Sphynx ran off, jumping onto a car a moment later and then lighting up with a sort of white glow as it made a prodigious leap up onto the roof of a building.
"...Armsmaster was right, they do have a weird way of speaking," Assault decided, eventually. "So, where are we going, puppy?"
Battery tapped her earpiece.
"Console?" she said. "We have a van again now. Sphynx sighted. Where did you want us?"
Taylor couldn't tell if it was something subconscious or subliminal, like how dogs were supposed to know an earthquake was coming before it actually hit, but she had the feeling that she needed to be over in this direction. Further south, across a city where things seemed to be going mad.

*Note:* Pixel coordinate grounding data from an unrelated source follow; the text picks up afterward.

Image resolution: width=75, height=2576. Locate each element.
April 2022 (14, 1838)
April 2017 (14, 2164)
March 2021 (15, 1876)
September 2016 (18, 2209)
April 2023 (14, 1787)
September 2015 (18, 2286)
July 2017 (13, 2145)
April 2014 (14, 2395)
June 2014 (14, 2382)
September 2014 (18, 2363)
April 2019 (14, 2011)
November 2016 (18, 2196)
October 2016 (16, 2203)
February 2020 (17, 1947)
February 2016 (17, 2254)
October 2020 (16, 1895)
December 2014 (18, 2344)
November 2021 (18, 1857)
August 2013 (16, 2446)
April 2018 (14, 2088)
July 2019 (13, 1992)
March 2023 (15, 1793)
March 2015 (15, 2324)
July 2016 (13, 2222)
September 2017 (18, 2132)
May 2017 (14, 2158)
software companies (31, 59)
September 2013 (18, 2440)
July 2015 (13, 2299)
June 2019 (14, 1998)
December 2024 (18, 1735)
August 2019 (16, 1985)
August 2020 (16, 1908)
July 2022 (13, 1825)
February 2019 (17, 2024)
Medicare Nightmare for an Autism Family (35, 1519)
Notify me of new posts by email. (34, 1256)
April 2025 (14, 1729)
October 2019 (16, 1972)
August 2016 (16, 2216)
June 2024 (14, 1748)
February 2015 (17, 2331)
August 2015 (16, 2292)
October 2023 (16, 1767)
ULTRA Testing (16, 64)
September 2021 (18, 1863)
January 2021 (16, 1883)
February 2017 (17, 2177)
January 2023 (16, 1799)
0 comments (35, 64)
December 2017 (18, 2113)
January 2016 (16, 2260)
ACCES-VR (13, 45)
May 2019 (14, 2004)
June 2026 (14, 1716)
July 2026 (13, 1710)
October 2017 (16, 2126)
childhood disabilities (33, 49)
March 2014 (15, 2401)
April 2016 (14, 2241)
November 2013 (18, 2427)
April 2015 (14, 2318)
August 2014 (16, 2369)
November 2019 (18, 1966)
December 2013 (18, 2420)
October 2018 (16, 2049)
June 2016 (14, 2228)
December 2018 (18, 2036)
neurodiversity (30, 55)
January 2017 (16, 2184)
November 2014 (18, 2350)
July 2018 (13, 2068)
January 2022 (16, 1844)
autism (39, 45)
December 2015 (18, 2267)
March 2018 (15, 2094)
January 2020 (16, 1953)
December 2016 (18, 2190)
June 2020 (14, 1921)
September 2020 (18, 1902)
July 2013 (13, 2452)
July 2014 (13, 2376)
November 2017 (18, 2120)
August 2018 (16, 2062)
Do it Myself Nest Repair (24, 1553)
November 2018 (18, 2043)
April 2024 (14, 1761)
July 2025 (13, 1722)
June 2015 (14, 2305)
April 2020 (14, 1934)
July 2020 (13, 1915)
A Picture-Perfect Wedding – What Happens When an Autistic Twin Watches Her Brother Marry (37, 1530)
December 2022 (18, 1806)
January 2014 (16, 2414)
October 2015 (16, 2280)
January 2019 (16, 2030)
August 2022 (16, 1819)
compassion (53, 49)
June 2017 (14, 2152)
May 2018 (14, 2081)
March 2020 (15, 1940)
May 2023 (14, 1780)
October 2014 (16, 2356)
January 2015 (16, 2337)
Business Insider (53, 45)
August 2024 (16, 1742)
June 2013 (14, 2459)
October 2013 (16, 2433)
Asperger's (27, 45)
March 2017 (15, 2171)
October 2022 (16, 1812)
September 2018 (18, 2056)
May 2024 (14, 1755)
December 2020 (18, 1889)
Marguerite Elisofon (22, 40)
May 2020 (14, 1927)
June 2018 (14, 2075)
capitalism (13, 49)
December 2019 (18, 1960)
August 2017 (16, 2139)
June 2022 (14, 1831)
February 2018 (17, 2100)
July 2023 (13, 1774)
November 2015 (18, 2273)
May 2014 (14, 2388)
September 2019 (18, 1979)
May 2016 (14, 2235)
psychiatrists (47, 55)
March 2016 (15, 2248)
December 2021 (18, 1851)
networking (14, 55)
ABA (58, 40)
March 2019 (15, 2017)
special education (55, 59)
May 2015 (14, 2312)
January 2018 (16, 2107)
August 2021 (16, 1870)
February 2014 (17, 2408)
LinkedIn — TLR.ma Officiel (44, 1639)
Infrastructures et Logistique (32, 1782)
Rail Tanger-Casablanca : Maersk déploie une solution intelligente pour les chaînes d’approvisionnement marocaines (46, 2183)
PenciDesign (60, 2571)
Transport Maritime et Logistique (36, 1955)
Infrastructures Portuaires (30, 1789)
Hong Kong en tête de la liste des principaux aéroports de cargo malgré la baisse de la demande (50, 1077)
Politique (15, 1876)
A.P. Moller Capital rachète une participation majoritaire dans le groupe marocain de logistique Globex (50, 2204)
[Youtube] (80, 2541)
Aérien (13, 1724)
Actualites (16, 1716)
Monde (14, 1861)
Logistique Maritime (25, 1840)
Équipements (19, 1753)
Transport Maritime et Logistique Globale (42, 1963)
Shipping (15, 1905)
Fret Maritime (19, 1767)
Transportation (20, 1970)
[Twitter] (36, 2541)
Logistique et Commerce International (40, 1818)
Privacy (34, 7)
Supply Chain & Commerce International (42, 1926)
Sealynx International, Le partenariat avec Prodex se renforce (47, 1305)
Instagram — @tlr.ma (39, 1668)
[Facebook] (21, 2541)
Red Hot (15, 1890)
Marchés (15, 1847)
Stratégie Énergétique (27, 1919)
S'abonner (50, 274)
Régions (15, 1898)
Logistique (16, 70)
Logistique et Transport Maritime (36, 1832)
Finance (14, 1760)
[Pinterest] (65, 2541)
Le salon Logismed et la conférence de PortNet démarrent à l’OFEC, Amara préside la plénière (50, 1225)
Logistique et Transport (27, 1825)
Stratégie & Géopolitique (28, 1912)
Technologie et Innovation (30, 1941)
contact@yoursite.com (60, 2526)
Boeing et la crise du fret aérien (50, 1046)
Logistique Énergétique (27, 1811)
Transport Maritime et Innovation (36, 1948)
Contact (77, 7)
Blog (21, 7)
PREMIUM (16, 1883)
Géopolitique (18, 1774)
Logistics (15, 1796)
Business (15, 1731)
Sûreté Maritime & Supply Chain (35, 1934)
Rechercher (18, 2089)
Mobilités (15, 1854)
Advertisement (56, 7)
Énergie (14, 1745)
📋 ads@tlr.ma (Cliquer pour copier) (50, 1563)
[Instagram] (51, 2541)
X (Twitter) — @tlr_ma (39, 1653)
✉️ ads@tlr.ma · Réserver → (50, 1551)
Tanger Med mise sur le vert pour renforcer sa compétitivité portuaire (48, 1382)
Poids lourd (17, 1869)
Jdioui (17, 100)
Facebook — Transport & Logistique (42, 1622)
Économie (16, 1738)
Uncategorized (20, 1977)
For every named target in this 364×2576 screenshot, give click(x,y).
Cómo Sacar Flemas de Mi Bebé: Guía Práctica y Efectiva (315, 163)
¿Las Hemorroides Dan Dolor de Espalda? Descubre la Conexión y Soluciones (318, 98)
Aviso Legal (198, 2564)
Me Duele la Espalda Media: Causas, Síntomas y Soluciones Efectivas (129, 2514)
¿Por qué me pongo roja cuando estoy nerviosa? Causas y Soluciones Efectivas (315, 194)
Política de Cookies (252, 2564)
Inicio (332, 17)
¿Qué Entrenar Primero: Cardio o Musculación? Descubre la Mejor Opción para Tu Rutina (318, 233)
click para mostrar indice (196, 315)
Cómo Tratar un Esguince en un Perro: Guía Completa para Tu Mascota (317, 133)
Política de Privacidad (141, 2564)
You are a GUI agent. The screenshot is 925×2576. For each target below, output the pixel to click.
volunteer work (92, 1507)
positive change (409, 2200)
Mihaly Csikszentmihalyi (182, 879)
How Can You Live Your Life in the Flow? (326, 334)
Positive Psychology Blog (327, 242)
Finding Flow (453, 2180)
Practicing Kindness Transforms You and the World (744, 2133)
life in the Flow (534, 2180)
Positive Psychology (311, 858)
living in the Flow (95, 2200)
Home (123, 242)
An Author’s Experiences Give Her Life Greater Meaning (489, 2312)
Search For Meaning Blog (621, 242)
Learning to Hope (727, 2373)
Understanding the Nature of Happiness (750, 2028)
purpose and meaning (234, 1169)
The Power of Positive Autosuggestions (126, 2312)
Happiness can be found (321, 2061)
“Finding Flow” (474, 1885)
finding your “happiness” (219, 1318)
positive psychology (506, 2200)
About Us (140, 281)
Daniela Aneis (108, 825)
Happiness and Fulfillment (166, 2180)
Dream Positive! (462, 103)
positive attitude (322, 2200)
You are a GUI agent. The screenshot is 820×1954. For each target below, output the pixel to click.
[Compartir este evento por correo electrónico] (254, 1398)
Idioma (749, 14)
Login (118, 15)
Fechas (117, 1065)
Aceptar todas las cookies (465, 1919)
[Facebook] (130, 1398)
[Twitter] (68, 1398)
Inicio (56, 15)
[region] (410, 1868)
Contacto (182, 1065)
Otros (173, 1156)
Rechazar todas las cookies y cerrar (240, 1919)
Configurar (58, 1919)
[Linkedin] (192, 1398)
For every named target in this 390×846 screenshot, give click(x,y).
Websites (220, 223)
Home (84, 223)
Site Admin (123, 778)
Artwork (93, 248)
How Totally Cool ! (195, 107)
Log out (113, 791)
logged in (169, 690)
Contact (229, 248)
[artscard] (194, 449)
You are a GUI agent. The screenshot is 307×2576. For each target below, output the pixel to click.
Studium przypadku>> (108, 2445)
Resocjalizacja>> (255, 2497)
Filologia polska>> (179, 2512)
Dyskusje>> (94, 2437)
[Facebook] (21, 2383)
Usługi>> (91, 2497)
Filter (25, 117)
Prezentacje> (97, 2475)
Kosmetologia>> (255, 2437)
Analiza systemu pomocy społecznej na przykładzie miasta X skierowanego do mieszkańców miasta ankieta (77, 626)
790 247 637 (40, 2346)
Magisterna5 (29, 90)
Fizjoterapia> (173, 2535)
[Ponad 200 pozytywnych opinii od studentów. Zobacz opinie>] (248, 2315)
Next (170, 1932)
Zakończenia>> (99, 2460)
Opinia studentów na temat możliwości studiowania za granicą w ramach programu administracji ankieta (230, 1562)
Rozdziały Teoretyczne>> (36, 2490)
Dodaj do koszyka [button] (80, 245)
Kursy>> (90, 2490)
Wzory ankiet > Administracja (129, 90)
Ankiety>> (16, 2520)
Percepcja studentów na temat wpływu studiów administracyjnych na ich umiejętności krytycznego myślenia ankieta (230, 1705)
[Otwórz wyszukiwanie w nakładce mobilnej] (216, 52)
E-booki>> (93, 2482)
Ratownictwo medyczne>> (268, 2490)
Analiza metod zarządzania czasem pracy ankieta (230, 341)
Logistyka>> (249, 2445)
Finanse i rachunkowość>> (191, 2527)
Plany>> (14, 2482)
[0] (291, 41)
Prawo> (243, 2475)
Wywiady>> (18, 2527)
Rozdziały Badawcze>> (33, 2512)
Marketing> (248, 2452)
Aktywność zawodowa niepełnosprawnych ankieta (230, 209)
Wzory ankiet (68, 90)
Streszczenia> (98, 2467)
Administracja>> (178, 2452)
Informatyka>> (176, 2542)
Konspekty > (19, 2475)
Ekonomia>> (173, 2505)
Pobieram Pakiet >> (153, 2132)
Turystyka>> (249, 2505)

There were people using guns to rob stores or hold people up, but they seemed almost as terrified as their victims. Taylor exerted her telekinesis when she could, making guns drop their magazines or blasting them out of the hands of the holders with jets of force, but they weren't the thing that drove Taylor onwards so she kept going.
Then she reached the place her senses were screaming about, a park not far from Arcadia High, and stopped to stare.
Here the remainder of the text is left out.